**DESCRIPTION OF THE TASK:** Please transcribe the entries below without omitting a single character.

[Entries taken from a collection]
◆ ◆ ◆ ◆ ◆

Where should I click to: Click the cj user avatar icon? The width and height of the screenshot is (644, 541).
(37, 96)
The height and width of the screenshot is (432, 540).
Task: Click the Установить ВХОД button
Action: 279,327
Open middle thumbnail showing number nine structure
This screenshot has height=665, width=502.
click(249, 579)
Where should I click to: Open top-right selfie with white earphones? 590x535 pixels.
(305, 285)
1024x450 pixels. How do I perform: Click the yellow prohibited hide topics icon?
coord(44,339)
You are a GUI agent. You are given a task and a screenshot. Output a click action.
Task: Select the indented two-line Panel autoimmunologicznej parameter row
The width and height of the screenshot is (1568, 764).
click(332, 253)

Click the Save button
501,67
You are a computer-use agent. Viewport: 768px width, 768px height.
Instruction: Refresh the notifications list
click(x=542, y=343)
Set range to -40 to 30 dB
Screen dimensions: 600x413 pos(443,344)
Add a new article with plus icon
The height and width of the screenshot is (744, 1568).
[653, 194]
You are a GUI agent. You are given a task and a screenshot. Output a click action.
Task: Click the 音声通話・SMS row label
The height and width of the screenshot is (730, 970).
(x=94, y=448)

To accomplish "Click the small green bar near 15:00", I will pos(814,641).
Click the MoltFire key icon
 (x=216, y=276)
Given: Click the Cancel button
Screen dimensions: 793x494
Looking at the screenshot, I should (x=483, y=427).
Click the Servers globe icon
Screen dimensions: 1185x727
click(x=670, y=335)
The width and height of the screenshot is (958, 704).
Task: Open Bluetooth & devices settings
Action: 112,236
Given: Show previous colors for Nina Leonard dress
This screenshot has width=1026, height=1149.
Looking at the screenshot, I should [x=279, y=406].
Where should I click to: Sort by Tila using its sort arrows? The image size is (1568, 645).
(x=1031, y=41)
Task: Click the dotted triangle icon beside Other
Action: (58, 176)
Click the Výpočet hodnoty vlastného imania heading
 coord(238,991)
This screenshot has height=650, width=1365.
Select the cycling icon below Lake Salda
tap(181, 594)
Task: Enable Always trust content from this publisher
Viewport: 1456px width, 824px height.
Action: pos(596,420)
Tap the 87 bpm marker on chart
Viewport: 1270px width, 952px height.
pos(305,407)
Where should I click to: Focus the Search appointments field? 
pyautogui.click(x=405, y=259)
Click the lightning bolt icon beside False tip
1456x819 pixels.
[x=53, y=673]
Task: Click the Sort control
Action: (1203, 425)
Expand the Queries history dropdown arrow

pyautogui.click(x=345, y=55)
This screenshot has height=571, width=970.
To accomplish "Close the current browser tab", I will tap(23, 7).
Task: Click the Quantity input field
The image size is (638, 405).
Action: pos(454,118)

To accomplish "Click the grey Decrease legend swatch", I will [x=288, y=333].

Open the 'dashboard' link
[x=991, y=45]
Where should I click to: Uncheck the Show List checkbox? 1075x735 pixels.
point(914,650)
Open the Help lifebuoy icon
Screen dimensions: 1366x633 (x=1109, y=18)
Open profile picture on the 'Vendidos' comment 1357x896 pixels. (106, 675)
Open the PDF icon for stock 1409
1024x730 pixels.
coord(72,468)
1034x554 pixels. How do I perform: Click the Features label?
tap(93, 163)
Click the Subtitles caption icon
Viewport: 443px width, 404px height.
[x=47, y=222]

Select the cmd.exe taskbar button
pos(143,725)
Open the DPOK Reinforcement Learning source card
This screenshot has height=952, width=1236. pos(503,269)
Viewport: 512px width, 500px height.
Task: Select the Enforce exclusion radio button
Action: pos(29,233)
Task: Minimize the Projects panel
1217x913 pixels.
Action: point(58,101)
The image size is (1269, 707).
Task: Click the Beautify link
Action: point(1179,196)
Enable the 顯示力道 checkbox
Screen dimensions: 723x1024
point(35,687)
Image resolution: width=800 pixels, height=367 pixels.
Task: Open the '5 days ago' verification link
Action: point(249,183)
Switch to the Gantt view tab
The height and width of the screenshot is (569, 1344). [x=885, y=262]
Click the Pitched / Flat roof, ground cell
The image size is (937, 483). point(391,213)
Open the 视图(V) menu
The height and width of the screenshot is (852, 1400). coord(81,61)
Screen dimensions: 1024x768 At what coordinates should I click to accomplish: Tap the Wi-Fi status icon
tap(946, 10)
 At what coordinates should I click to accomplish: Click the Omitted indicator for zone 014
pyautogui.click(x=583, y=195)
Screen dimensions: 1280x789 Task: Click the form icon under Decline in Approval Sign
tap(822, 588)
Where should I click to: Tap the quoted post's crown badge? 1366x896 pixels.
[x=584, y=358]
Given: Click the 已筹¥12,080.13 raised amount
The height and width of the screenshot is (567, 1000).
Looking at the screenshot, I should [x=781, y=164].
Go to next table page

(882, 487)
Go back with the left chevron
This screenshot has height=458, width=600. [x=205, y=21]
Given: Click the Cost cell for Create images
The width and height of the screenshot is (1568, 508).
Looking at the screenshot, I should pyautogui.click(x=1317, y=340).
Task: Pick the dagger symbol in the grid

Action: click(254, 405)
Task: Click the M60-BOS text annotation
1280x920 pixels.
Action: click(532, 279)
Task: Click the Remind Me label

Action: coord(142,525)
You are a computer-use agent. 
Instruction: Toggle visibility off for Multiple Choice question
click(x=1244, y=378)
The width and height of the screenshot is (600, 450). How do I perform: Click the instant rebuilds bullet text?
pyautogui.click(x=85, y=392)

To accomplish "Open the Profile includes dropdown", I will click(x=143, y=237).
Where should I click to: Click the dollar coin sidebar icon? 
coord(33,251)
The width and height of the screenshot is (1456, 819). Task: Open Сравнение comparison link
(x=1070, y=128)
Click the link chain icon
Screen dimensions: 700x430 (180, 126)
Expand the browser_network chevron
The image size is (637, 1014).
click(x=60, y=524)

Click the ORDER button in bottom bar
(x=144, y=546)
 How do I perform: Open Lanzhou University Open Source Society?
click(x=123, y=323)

◆ ◆ ◆ ◆ ◆

**TASK OUTPUT:**
Where should I click to: Click the cj user avatar icon? The width and height of the screenshot is (644, 541).
(37, 96)
The height and width of the screenshot is (432, 540).
Task: Click the Установить ВХОД button
Action: 279,327
Open middle thumbnail showing number nine structure
This screenshot has height=665, width=502.
click(249, 579)
Where should I click to: Open top-right selfie with white earphones? 590x535 pixels.
(305, 285)
1024x450 pixels. How do I perform: Click the yellow prohibited hide topics icon?
coord(44,339)
You are a GUI agent. You are given a task and a screenshot. Output a click action.
Task: Select the indented two-line Panel autoimmunologicznej parameter row
The width and height of the screenshot is (1568, 764).
click(332, 253)

Click the Save button
501,67
You are a computer-use agent. Viewport: 768px width, 768px height.
Instruction: Refresh the notifications list
click(x=542, y=343)
Set range to -40 to 30 dB
Screen dimensions: 600x413 pos(443,344)
Add a new article with plus icon
The height and width of the screenshot is (744, 1568).
[653, 194]
You are a GUI agent. You are given a task and a screenshot. Output a click action.
Task: Click the 音声通話・SMS row label
The height and width of the screenshot is (730, 970).
(x=94, y=448)

To accomplish "Click the small green bar near 15:00", I will pos(814,641).
Click the MoltFire key icon
 (x=216, y=276)
Given: Click the Cancel button
Screen dimensions: 793x494
Looking at the screenshot, I should (x=483, y=427).
Click the Servers globe icon
Screen dimensions: 1185x727
click(x=670, y=335)
The width and height of the screenshot is (958, 704).
Task: Open Bluetooth & devices settings
Action: 112,236
Given: Show previous colors for Nina Leonard dress
This screenshot has width=1026, height=1149.
Looking at the screenshot, I should [x=279, y=406].
Where should I click to: Sort by Tila using its sort arrows? The image size is (1568, 645).
(x=1031, y=41)
Task: Click the dotted triangle icon beside Other
Action: (58, 176)
Click the Výpočet hodnoty vlastného imania heading
 coord(238,991)
This screenshot has height=650, width=1365.
Select the cycling icon below Lake Salda
tap(181, 594)
Task: Enable Always trust content from this publisher
Viewport: 1456px width, 824px height.
Action: pos(596,420)
Tap the 87 bpm marker on chart
Viewport: 1270px width, 952px height.
pos(305,407)
Where should I click to: Focus the Search appointments field? 
pyautogui.click(x=405, y=259)
Click the lightning bolt icon beside False tip
1456x819 pixels.
[x=53, y=673]
Task: Click the Sort control
Action: (1203, 425)
Expand the Queries history dropdown arrow

pyautogui.click(x=345, y=55)
This screenshot has height=571, width=970.
To accomplish "Close the current browser tab", I will tap(23, 7).
Task: Click the Quantity input field
The image size is (638, 405).
Action: pos(454,118)

To accomplish "Click the grey Decrease legend swatch", I will [x=288, y=333].

Open the 'dashboard' link
[x=991, y=45]
Where should I click to: Uncheck the Show List checkbox? 1075x735 pixels.
point(914,650)
Open the Help lifebuoy icon
Screen dimensions: 1366x633 (x=1109, y=18)
Open profile picture on the 'Vendidos' comment 1357x896 pixels. (106, 675)
Open the PDF icon for stock 1409
1024x730 pixels.
coord(72,468)
1034x554 pixels. How do I perform: Click the Features label?
tap(93, 163)
Click the Subtitles caption icon
Viewport: 443px width, 404px height.
[x=47, y=222]

Select the cmd.exe taskbar button
pos(143,725)
Open the DPOK Reinforcement Learning source card
This screenshot has height=952, width=1236. pos(503,269)
Viewport: 512px width, 500px height.
Task: Select the Enforce exclusion radio button
Action: pos(29,233)
Task: Minimize the Projects panel
1217x913 pixels.
Action: point(58,101)
The image size is (1269, 707).
Task: Click the Beautify link
Action: point(1179,196)
Enable the 顯示力道 checkbox
Screen dimensions: 723x1024
point(35,687)
Image resolution: width=800 pixels, height=367 pixels.
Task: Open the '5 days ago' verification link
Action: point(249,183)
Switch to the Gantt view tab
The height and width of the screenshot is (569, 1344). [x=885, y=262]
Click the Pitched / Flat roof, ground cell
The image size is (937, 483). point(391,213)
Open the 视图(V) menu
The height and width of the screenshot is (852, 1400). coord(81,61)
Screen dimensions: 1024x768 At what coordinates should I click to accomplish: Tap the Wi-Fi status icon
tap(946, 10)
 At what coordinates should I click to accomplish: Click the Omitted indicator for zone 014
pyautogui.click(x=583, y=195)
Screen dimensions: 1280x789 Task: Click the form icon under Decline in Approval Sign
tap(822, 588)
Where should I click to: Tap the quoted post's crown badge? 1366x896 pixels.
[x=584, y=358]
Given: Click the 已筹¥12,080.13 raised amount
The height and width of the screenshot is (567, 1000).
Looking at the screenshot, I should [x=781, y=164].
Go to next table page

(882, 487)
Go back with the left chevron
This screenshot has height=458, width=600. [x=205, y=21]
Given: Click the Cost cell for Create images
The width and height of the screenshot is (1568, 508).
Looking at the screenshot, I should pyautogui.click(x=1317, y=340).
Task: Pick the dagger symbol in the grid

Action: click(254, 405)
Task: Click the M60-BOS text annotation
1280x920 pixels.
Action: click(532, 279)
Task: Click the Remind Me label

Action: coord(142,525)
You are a computer-use agent. 
Instruction: Toggle visibility off for Multiple Choice question
click(x=1244, y=378)
The width and height of the screenshot is (600, 450). How do I perform: Click the instant rebuilds bullet text?
pyautogui.click(x=85, y=392)

To accomplish "Open the Profile includes dropdown", I will click(x=143, y=237).
Where should I click to: Click the dollar coin sidebar icon? 
coord(33,251)
The width and height of the screenshot is (1456, 819). Task: Open Сравнение comparison link
(x=1070, y=128)
Click the link chain icon
Screen dimensions: 700x430 (180, 126)
Expand the browser_network chevron
The image size is (637, 1014).
click(x=60, y=524)

Click the ORDER button in bottom bar
(x=144, y=546)
 How do I perform: Open Lanzhou University Open Source Society?
click(x=123, y=323)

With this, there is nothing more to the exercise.